The policy will motivate companies in meeting the real and long-term needs and desires of consumers. With disclosure, users will make more informed choices driving providers towards alternatives that better match user demands, for instance, related to privacy. A recent survey revealed that more than half of users distrust their connected devices to handle their personal information in a respectful way. Food labeling has proved to promote self-regulation as companies need to be more open about the content of their products and services [2]. Hence, we believe that transparency will be good for the market in the long run, since it will promote trust. This trust will be maintained as there will be fewer opportunities for hidden motives, and the total quality of the consumer experience is likely to be improved over time.

Risks related to gaming?

Extracted material

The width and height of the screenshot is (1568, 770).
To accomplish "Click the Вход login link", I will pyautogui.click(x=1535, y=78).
...
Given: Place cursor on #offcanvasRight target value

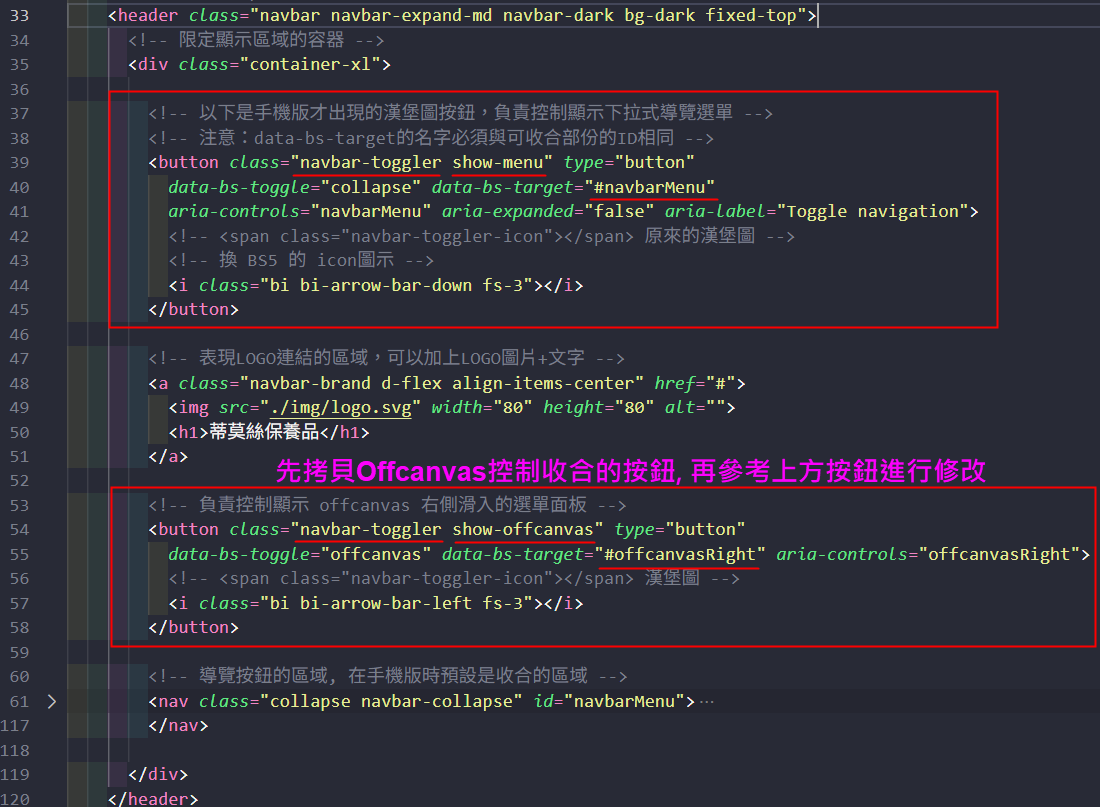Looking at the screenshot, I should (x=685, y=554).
==
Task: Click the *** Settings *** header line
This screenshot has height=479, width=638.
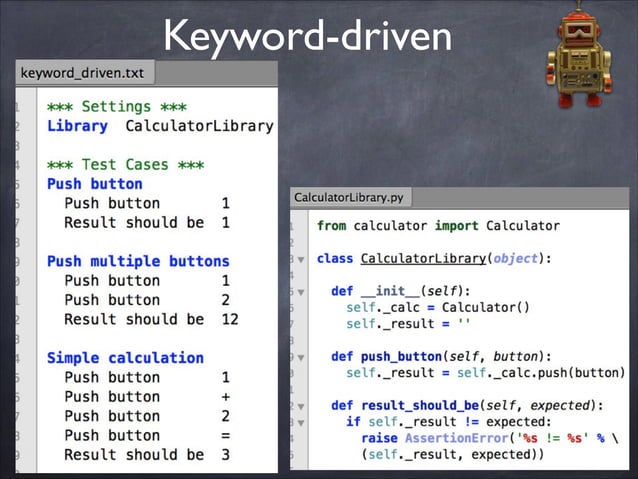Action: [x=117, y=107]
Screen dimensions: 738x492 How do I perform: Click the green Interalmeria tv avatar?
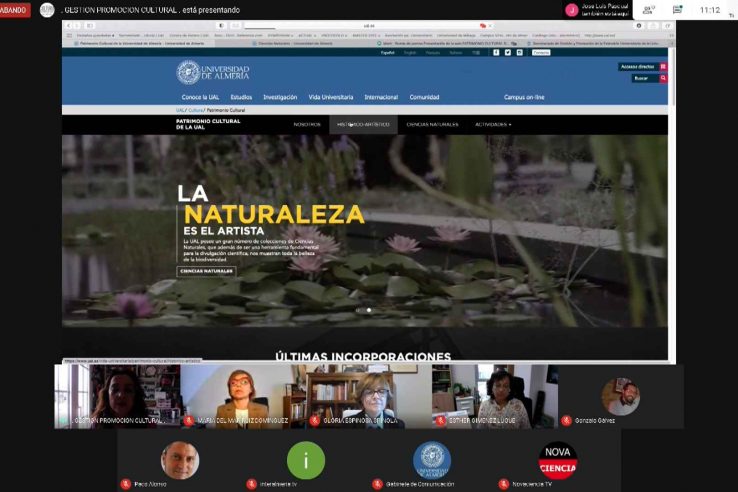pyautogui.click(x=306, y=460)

Task list
a) Answer the following questions using the disclosure policy passage.
(i) According to the recent survey mentioned, what share of users distrust their connected devices to handle their personal information respectfully?
(ii) Which practice does the text cite as having promoted self-regulation?
(iii) What does the text say transparency will promote?
b) Determine whether each statement below agrees with the disclosure policy passage, answering yes or no and quoting the words of the text that decide it.
(i) Food labeling is described as having promoted self-regulation.
(ii) The survey found that fewer than half of users distrust their connected devices.
(iii) The quality of the consumer experience is expected to decline over time.
c) Retype a portion of the disclosure policy passage without changes, beginning at the words "The policy will" and stopping after "improved over time.".

Task answers
a)
(i) More than half of users.
(ii) Food labeling.
(iii) Trust.

b)
(i) Yes: "Food labeling has proved to promote self-regulation"
(ii) No: "more than half of users distrust their connected devices"
(iii) No: "the total quality of the consumer experience is likely to be improved over time"

c)
The policy will motivate companies in meeting the real and long-term needs and desires of consumers. With disclosure, users will make more informed choices driving providers towards alternatives that better match user demands, for instance, related to privacy. A recent survey revealed that more than half of users distrust their connected devices to handle their personal information in a respectful way. Food labeling has proved to promote self-regulation as companies need to be more open about the content of their products and services [2]. Hence, we believe that transparency will be good for the market in the long run, since it will promote trust. This trust will be maintained as there will be fewer opportunities for hidden motives, and the total quality of the consumer experience is likely to be improved over time.